SECTION 6.10. [Intentionally Omitted.]
185
SECTION 6.11. Interest Coverage Ratio. Permit the ratio (the
"Interest Coverage Ratio") on the last day of any fiscal quarter occurring in
any period set forth below, for the four quarter period ended as of such day of
(a) EBITDA to (b) Cash Interest Expense to be less than the ratio set forth
below for such period; provided that to the extent any Asset Disposition or any
Permitted Business Acquisition (or any similar transaction or transactions for
which a waiver or a consent of the Required Lenders pursuant to Section 6.05 has
been obtained) has occurred during the relevant Test Period, the Interest
Coverage Ratio shall be determined for the respective Test Period on a Pro Forma
Basis for such occurrences:
TEST PERIOD ENDING ON: RATIO:
-------------------------- ---------
September 30, 2004 2.50:1.00
December 31, 2004 2.50:1.00
March 31, 2005 2.50:1.00
June 30, 2005 2.50:1.00
September 30, 2005 2.50:1.00
December 31, 2005 2.50:1.00
March 31, 2006 2.50:1.00
June 30, 2006 2.75:1.00
September 30, 2006 2.75:1.00
December 31, 2006 3.00:1.00
March 31, 2007 3.00:1.00
June 30, 2007 3.25:1.00
and thereafter
SECTION 6.12. Leverage Ratio. Permit the Leverage Ratio on the last
day of any fiscal quarter occurring in any period set forth below, to be in
excess of the ratio set forth below for such period:
TEST PERIOD ENDING ON: RATIO:
-------------------------- ---------
September 30, 2004 4.60:1.00
December 31, 2004 4.60:1.00
March 31, 2005 4.60:1.00
June 30, 2005 4.20:1.00
September 30, 2005 4.20:1.00
December 31, 2005 4.00:1.00
March 31, 2006 4.00:1.00
June 30, 2006 3.70:1.00
September 30, 2006 3.70:1.00
December 31, 2006 3.50:1.00
March 31, 2007 3.50:1.00
June 30, 2007 3.00:1.00
and thereafter
186
SECTION 6.13. Swap Agreements. Enter into any Swap Agreement, other
than (a) Swap Agreements required by any Permitted Receivables Financing, (b)

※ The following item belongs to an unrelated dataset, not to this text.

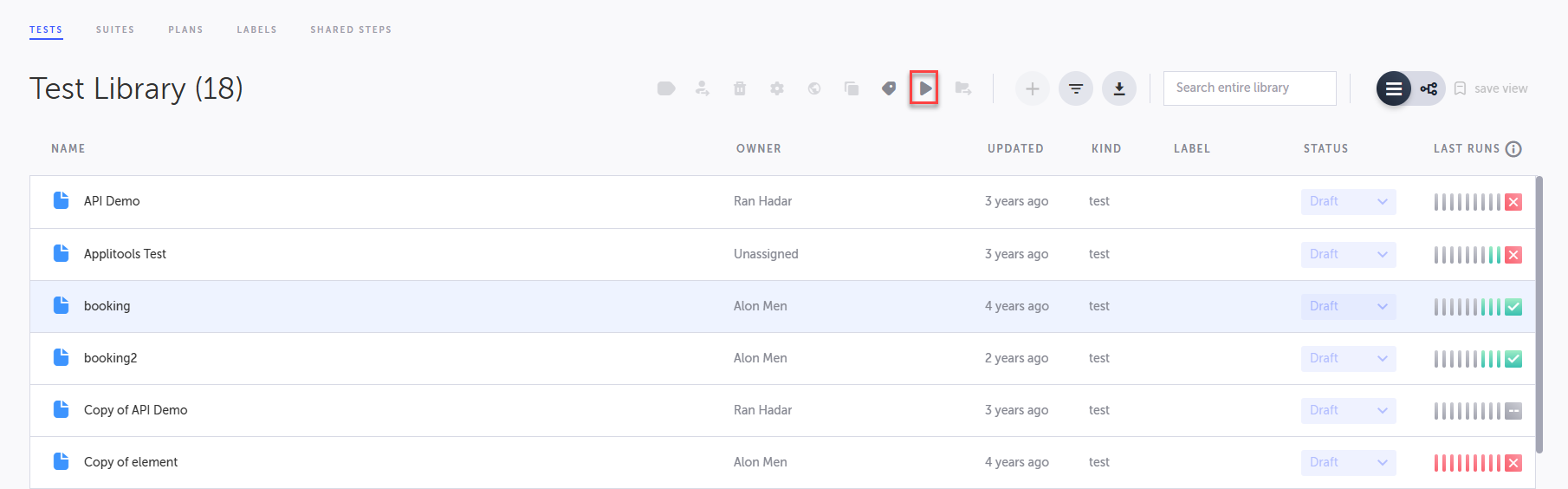The image size is (1568, 489).
Task: Expand Draft status for Copy of element
Action: (x=1348, y=462)
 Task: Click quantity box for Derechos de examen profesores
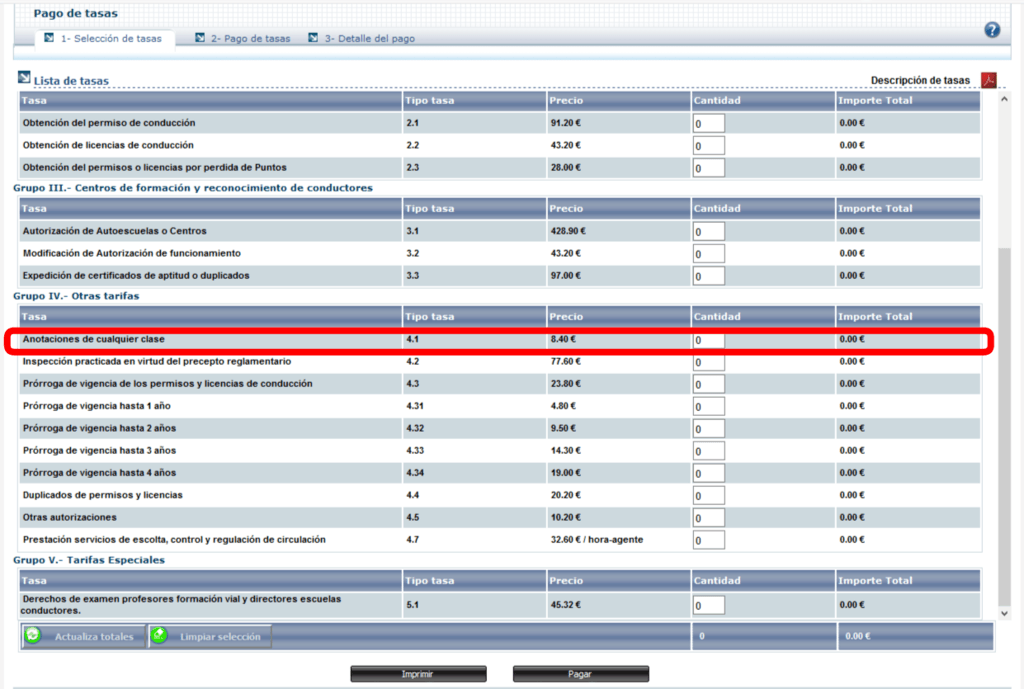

Swap Agreements entered into in the ordinary course of business to hedge or
mitigate risks to which the U.S. Borrower or any Subsidiary is exposed in the
conduct of its business or the management of its liabilities and (c) Swap
Agreements entered into in order to effectively cap, collar or exchange interest
rates (from fixed to floating rates, from one floating rate to another floating
rate or otherwise) with respect to any interest-bearing liability or investment
of the U.S. Borrower or any Subsidiary.
ARTICLE VII
Events of Default
SECTION 7.01. Events of Default. In case of the happening of any of
the following events ("Events of Default"):
(a) any representation or warranty made or deemed made by Holdings,
Intermediate Holdings, U.S. Borrower or any other Loan Party in any Loan
Document, or any representation, warranty, statement or information contained in
any report, certificate, financial statement or other instrument furnished in
connection with or pursuant to any Loan Document, shall prove to have been false
or misleading in any material respect when so made, deemed made or furnished by
Holdings, Intermediate Holdings, the U.S. Borrower or any other Loan Party;
(b) default shall be made in the payment of any principal of any
Loan, any Ancillary Credit Extension or the reimbursement with respect to any
L/C Disbursement when and as the same shall become due and payable, whether at
the due date thereof or at a date fixed for prepayment thereof or by
acceleration thereof or otherwise;
(c) default shall be made in the payment of any interest on any
Loan, any Ancillary Credit Extension or on any L/C Disbursement or in the
payment of any Fee or any other amount (other than an amount referred to in (b)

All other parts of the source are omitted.